«Обыкновенно, в час дня, подавался завтрак – котлеты или что-нибудь легкое. После завтрака отец ложился в кабинете спать на кушетку, мама накрывала его меховой шубой, и в квартире водворялась полная тишина, – вспоминала Татьяна Васильевна Розанова. – Обед состоял из трех блюд. Щи или суп с вареным, черкасским мясом (часть мяса 1-го сорта). Мясо из супа обыкновенно ел только отец, и обязательно с горчицей, и очень любил первое блюдо. На второе подавалось: или курица, или кусок жареной телятины, котлеты с гарниром, изредка гусь, утка или рябчики, судак с отварными яйцами; на третье или компот, или безе, или шарлотка; редко клюквенный кисель. После обеда мы должны были играть в детской, а отец шел заниматься в кабинет, разбирать монеты или читать… Домашней прислуги было трое: кухарка, няня и горничная; дрова носил на 5-й этаж дворник, белье большое приходила стирать прачка раз в месяц, маленькие стирки лежали на обязанности горничной. Горничная должна была по утрам чистить всем обувь и пальто, открывать парадную дверь на звонок, подавать к столу кушанья, мыть с кухаркой посуду; по утрам мести и вытирать пыль в комнатах; раз в месяц приходил полотер и натирал полы (папа этот день очень не любил и уходил из дому куда-нибудь); глаженье всего белья лежало на горничной».

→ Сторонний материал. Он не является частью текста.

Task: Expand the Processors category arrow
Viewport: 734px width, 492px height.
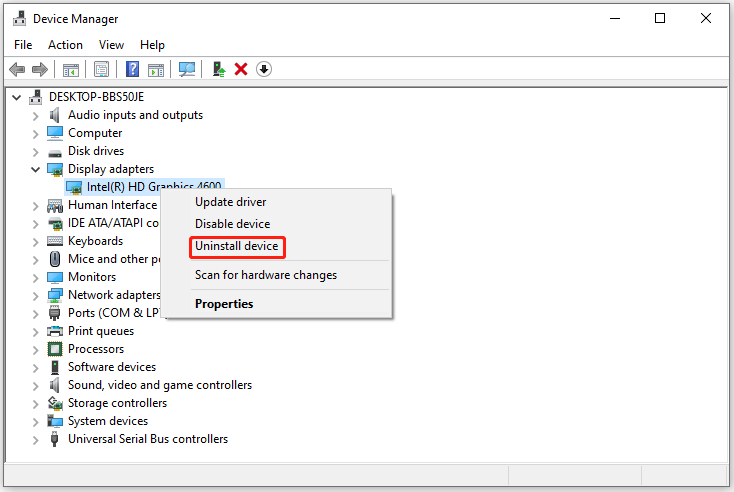Action: click(x=36, y=349)
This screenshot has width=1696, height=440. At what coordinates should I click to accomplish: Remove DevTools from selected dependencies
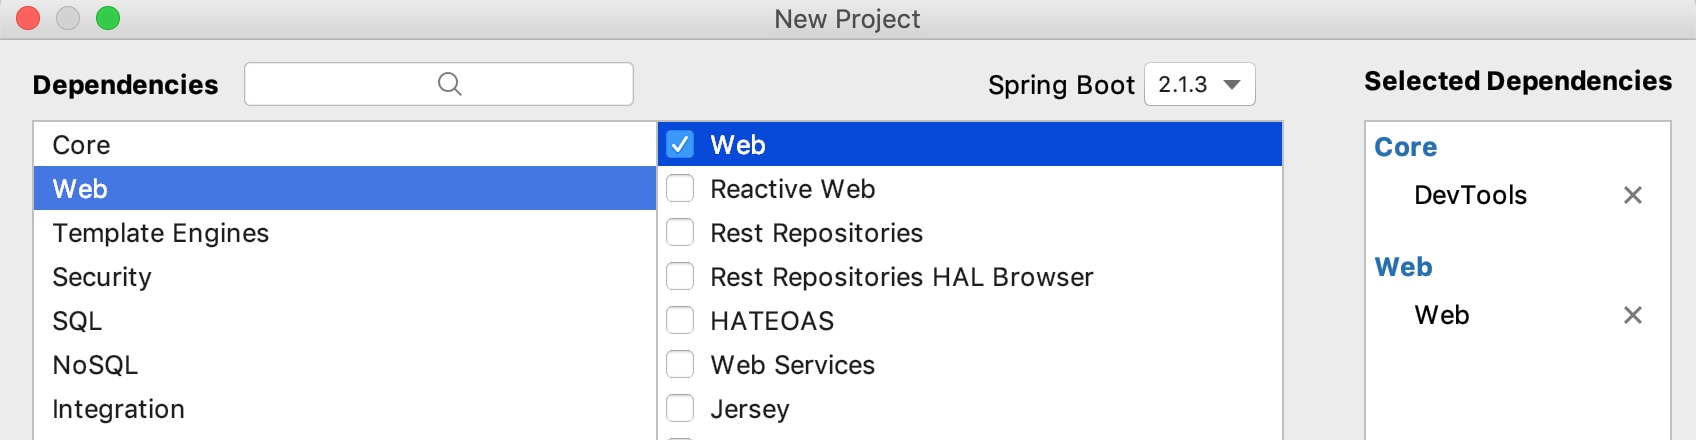click(x=1632, y=195)
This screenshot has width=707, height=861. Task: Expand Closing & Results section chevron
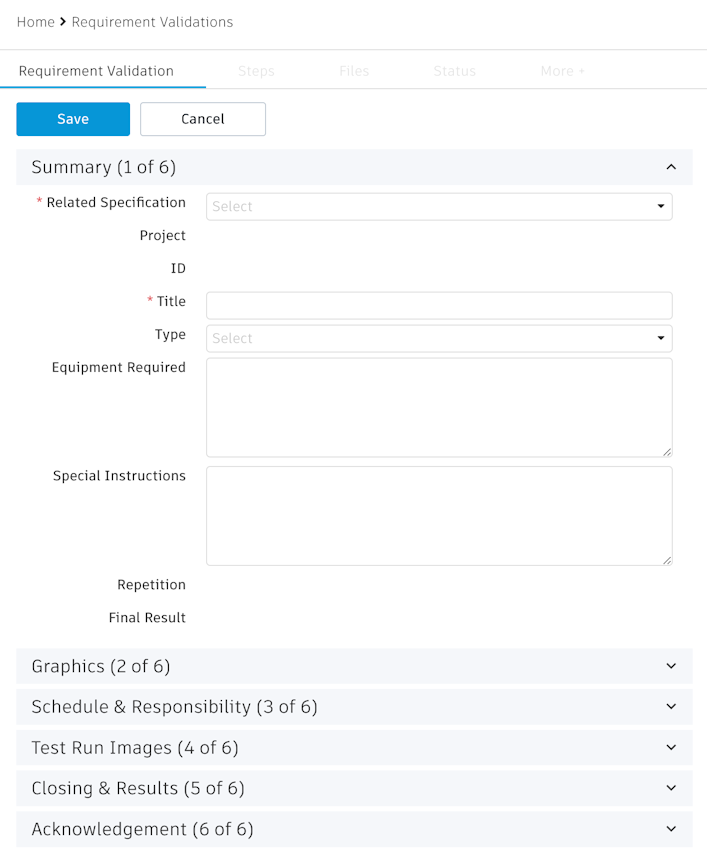[671, 788]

Но ограничить жизнь домашним кругом В. В. не захотел. Он позировал Баксту, посещал разнообразные литературные собрания, нахамив на одном из них Федору Сологубу[42]
, и стал устраивать воскресные обеды с литераторами у себя.«Квартира была большая, светлая, с видом на Неву, – вспоминал один из них. – Гостиная и кабинет завалены были книгами; много редких фотографий; какие-то особенно православные иконы, статуэтки Изиды, католической Мадонны. Все как-то значительно, необыденно, какая-то глубокая культура в рамке русской крепкой семейственности. Это было то, по чему мне тосковалось, и я стал аккуратным посетителем розановских воскресений, изредка заглядывал к Вас. Вас. и в другое время. В столовой в воскресные вечера был всегда изящно сервирован чай. На столе торты, вино, фрукты. За самоваром обычно сидела жена Розанова – Варвара Дмитриевна или его падчерица – Александра Михайловна Бутягина (автор нескольких талантливых беллетристических произведений)[43]

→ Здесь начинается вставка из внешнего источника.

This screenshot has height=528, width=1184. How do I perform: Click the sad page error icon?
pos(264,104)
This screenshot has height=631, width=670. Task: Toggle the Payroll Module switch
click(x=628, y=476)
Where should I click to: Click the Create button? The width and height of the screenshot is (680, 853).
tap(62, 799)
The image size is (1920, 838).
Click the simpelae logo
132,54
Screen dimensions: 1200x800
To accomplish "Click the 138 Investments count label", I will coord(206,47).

. На другом конце большого стола, поджав под себя одну ногу и непрерывно куря, восседал Василий Васильевич. Шел ему тогда 48-ой год. Вот его внешний облик: рыженький, худой, небольшого роста, с маленькими близорукими рысьими глазами, чуточку лукавыми, с высоким голосом и с какими-то немножко шаркающими мягкими шажками. Был он застенчив и не любил больших речей, публичных выступлений. Беседа больше шла около него – с ближайшими соседями по столу. Остальные либо прислушивались, либо вели свои разговоры. Общество у В. В. бывало достопримечательное: кое-кто из Дух. Академии и Рел. – фил. общества, из редакций перцовского “Нового пути”, “Мира искусства”, а изредка, очень изредка кто-нибудь из “Нового времени”. Там его недолюбливали. А некоторые, как Меньшиков и Буренин, и вовсе не переносили. Понимал и любил его один старик Суворин, также отогревший и Розанова, изнывавшего в провинции в бедности и не на любимом деле, как в свое время пригрел Чехова. Много за это отпустится грехов А. С. Суворину. Встречал я у Розанова Мережковских, Бердяева, Ремизовых, Белого, Сологуба, Вяч. Иванова, Бакста, о. Петрова, И. Л. Щеглова, Е. А. Егорова. Бывала и молодежь, студенты, литераторы: Пяст, Евг. П. Иванов, Н. Н. Ге, музыканты, В. В. Андреев, Зак. Бывали и просто молодые люди. Вспоминаю прелестную барышню, дочку – horribili dictu – какого-то чиновника из знаменитого департамента у Пантелеймоновского моста. Розанов звал ее Венерой – и она действительно была очаровательна. Очень преданы Розанову были молодые Ге и Иванов. В. В. среди них напоминал греческого философа в своей гимназии. Они вопрошали – а он разрешал все их недоумения. Беседы тянулись долго – часов до 2-х ночи».